Solutions offered usually have the usual exhortations on sustainable development, conscious conservation, banning of mining, no profitable activities on riversides and beds, banning of resorts and tourist activities and adhering to ecologically sensitive regulations!

There was a solution– the Madhav Gadgil report.

To stop commercial activity in the Western Ghats.

The report carries detailed studies of the region with studies on the indigenous tribes and their way of life and how that sustained the forests and the hills and the ecosystem for generations, it talks of the sheer self-absorptive nature of man that has laid waste to entire stretches of natural vegetation.

One of the recommendations of the committee is to look at local, indigenous methods of daily life that exist in the ecosystem. One of the extensions of this thought would be looking at the vernacular style of buildings in these areas.

Vernacular buildings merge well with surroundings and have minimal impact on environment of hilly areas. The vernacular methods of construction on hillsides has been followed by most settlers in the hill regions of India. Traditional hill settlements are usually developed on relatively flatter terrain than surrounding areas, which are often considered more stable and less prone to natural hazards like landslides and cloudbursts and are mostly located on southern slopes to have sufficient solar exposure throughout the day and protection from northern cold winds.

Proximity to surface water source is one of the main criteria for selecting site for settlement in hill regions, as ground water table is usually low, especially near ridges and mid land areas and it is difficult construct different water structures (like well or step well) to fetch water from higher depth.

Settlements in hill regions are classified into three categories as ridge, mid land and valley settlements. Each type of settlement has its own peculiar issues for development which are unique and not present in other types of settlements.

Developmental activities in traditional settlements are generally carried out with due consideration to the context and buildings are generally constructed along the contours to reduce site development work like cutting and filling of slopes.

Buildings are mostly rectangular in shape and constructed with locally available materials, which have good climatic response. Floor to ceiling height is usually kept between 8 to 9 feet. Symmetrically located small openings (generally one window for each room) are provided to have daylight and ventilation.
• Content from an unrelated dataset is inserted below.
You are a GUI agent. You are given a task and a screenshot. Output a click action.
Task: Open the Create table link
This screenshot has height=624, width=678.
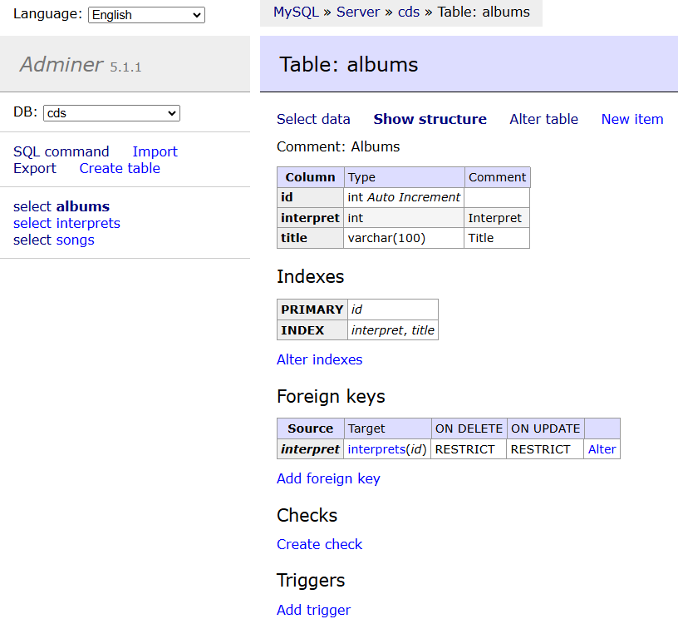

Buildings which are developed with local materials, have good climatic response, maintain indoor comfort conditions and have very good response against earthquakes.

An aerial view of the flood-hit Kerala.(Photo: IANS/DPRO)

Building regulations such as ground coverage, material regulations, earthquake resistant construction and safety regulations, site development and slope protection regulations, aesthetic and facade design regulations and space standards and norms for hilly areas can be formulated or modified based on existing vernacular practices of hilly areas of India’s Ghats.
Ferrocement or ferro-cement is a construction material made up of wire meshes and cement mortar. Cement mortar is applied over a layer of metal mesh, woven or expanded metal, and closely spaced steel bars. This method can be used as a light weight construction technique option.

Earth as we know it is an incredibly complex and fragile network of interconnected systems that have developed slowly over the last 4.5 billion years or so. Everything is connected to everything. The key word here is respect.

The Sustainable Development Goals are a collection of 17 global goals set by the United Nations Development Programme.

The Sustainable Development Goals are a call for action by all countries – poor, rich and middle-income – to promote prosperity while protecting the planet. They recognize that ending poverty must go hand-in-hand with strategies that build economic growth and addresses a range of social needs including education, health, social protection, and job opportunities, while tackling climate change and environmental protection. Sustainable development must become the new mantra for Mother Earth to survive.

Develop sustainably -conserve thoughtfully.

These are the words in the Gadgil report that the world needs. Our collective conscience has to be awakened.